This shipment was accepted and carried by the Texas New Orleans Railway Company under this bill of lading.
We do not think the trial court erred in holding that these facts show that this shipment was a through shipment in the purview of articles 731 and 732, Vernon's Sayles' Civil Statutes, and appellant was therefore liable to appellee for the damage to such shipment caused by the negligence of its connecting carrier. The car was received by appellant for shipment to and delivery at Beaumont. The bill of lading issued by appellant recites in effect that the contract of shipment thereby evidenced was made by appellant for itself and its connecting carrier, and the contract so made was recognized, acquiesced in, and acted upon by the connecting carrier. These facts being shown, by the express provisions of article 732, above cited, the appellant is liable to appellee for the damage caused by the negligence of its connecting carrier, notwithstanding the stipulations to the contrary in the bill of lading.
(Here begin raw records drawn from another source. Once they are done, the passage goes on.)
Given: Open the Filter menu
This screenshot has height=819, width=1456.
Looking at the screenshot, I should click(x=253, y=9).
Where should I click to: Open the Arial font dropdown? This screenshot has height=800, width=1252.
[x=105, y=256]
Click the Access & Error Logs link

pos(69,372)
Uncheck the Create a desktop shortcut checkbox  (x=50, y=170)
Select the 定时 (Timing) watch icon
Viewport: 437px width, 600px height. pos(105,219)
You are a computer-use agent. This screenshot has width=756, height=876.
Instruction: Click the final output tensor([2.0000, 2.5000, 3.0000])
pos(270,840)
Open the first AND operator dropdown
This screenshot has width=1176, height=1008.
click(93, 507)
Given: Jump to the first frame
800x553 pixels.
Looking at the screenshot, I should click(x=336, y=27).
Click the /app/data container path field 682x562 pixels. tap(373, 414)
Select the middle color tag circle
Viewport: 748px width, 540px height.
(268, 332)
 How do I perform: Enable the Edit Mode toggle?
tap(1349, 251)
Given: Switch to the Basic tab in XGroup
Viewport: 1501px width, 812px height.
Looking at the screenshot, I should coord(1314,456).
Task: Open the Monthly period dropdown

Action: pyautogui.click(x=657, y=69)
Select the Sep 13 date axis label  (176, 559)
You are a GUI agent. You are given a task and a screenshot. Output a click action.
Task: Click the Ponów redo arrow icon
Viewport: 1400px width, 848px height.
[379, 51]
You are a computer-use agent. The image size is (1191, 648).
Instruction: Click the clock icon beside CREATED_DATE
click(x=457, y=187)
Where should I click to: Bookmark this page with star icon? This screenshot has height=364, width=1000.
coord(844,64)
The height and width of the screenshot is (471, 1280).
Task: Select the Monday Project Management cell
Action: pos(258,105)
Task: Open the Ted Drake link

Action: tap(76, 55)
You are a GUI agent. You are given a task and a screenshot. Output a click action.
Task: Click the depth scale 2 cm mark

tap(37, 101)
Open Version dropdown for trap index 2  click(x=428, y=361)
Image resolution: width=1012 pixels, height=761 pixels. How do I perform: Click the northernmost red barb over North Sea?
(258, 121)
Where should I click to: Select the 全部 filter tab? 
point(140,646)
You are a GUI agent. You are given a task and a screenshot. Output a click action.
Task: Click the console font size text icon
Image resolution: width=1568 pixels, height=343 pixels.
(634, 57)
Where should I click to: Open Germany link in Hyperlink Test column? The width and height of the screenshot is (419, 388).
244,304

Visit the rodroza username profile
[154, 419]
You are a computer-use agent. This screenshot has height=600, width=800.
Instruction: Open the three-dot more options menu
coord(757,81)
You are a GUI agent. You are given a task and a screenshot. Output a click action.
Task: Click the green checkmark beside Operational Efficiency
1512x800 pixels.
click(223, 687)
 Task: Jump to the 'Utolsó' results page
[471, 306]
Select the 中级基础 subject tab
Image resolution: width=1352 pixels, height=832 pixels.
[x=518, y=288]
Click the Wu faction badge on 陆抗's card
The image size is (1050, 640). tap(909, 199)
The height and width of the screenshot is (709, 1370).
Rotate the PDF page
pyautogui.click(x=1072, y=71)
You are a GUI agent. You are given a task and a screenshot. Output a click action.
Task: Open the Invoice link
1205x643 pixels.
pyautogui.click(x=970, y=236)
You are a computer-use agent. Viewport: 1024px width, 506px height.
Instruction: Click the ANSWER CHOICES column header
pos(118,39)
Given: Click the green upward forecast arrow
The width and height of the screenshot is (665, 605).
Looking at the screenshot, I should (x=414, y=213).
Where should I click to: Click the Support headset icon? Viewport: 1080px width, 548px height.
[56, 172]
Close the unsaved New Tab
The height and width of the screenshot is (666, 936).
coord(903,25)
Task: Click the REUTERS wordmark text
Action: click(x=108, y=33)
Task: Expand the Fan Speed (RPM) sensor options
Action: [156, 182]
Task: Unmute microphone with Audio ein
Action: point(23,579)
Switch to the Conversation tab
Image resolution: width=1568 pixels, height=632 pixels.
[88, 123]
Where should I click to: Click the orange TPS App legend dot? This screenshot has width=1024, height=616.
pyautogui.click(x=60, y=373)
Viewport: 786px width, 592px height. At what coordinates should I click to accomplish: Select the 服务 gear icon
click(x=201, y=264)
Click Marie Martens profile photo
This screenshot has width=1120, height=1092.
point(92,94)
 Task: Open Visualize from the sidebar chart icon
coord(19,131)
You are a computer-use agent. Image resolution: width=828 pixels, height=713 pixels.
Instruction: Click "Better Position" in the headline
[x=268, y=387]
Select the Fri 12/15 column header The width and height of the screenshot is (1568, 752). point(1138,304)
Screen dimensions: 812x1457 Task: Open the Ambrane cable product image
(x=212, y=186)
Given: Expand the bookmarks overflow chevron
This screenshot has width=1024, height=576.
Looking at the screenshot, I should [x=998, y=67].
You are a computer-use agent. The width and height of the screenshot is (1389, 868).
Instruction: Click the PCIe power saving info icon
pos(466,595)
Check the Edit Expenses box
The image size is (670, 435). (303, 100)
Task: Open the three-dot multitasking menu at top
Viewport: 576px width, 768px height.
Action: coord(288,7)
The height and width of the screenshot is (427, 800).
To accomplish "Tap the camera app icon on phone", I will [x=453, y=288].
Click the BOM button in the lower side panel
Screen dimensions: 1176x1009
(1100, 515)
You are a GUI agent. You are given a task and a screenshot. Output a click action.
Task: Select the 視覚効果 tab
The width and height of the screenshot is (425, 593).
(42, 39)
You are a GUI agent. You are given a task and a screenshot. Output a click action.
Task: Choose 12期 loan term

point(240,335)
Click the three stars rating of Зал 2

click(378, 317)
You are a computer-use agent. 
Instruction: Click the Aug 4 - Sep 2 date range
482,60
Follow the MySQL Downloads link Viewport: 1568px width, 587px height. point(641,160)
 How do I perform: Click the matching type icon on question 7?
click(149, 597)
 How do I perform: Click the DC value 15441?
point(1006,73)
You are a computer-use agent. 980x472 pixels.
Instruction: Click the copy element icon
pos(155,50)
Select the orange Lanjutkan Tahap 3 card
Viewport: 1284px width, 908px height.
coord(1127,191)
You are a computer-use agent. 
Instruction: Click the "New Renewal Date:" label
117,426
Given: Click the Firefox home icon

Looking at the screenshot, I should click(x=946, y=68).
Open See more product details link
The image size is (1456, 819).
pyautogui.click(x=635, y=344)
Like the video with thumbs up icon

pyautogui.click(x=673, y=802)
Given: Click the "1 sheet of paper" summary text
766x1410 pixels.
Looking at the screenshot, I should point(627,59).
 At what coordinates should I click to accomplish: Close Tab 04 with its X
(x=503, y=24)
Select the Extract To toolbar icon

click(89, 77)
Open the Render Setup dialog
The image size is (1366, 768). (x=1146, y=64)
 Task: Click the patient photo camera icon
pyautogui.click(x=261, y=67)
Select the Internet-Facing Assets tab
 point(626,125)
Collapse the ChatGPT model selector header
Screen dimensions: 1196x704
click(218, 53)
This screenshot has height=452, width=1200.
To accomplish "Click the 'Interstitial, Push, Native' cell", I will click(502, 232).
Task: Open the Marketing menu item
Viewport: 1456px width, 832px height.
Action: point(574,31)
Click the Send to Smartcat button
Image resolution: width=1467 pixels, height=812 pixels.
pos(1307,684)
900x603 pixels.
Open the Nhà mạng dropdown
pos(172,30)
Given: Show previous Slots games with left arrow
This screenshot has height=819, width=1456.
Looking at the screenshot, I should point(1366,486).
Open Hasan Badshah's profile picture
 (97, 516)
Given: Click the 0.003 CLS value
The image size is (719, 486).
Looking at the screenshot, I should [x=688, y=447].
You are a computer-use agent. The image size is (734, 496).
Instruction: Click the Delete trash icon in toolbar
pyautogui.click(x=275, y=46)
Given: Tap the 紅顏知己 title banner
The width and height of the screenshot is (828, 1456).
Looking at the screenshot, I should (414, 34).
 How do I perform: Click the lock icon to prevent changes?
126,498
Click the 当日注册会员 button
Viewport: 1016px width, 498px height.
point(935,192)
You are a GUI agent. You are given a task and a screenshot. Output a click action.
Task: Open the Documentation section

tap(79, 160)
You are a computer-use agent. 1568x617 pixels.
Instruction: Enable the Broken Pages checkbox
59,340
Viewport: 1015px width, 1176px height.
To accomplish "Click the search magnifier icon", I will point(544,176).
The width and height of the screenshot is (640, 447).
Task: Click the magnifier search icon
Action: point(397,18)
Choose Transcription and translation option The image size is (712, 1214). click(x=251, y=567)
St. Louis S.W. Ry. Co. v. Grain Co., 186 S.W. 429; Railway Co. v. Turner, 42 Tex. Civ. App. 532, 94 S.W. 216; Ry. Co. v. Kansas City Produce Co., 200 S.W. 254.
We have carefully examined the record and conclude that the evidence is sufficient to sustain the findings of the jury.
None of the assignments presented in appellant's brief show any error which in our opinion requires, or would justify, a reversal of the judgment. It would serve no useful purpose to set out or discuss the assignments in detail; all of them are overruled, and the judgment affirmed.
Affirmed.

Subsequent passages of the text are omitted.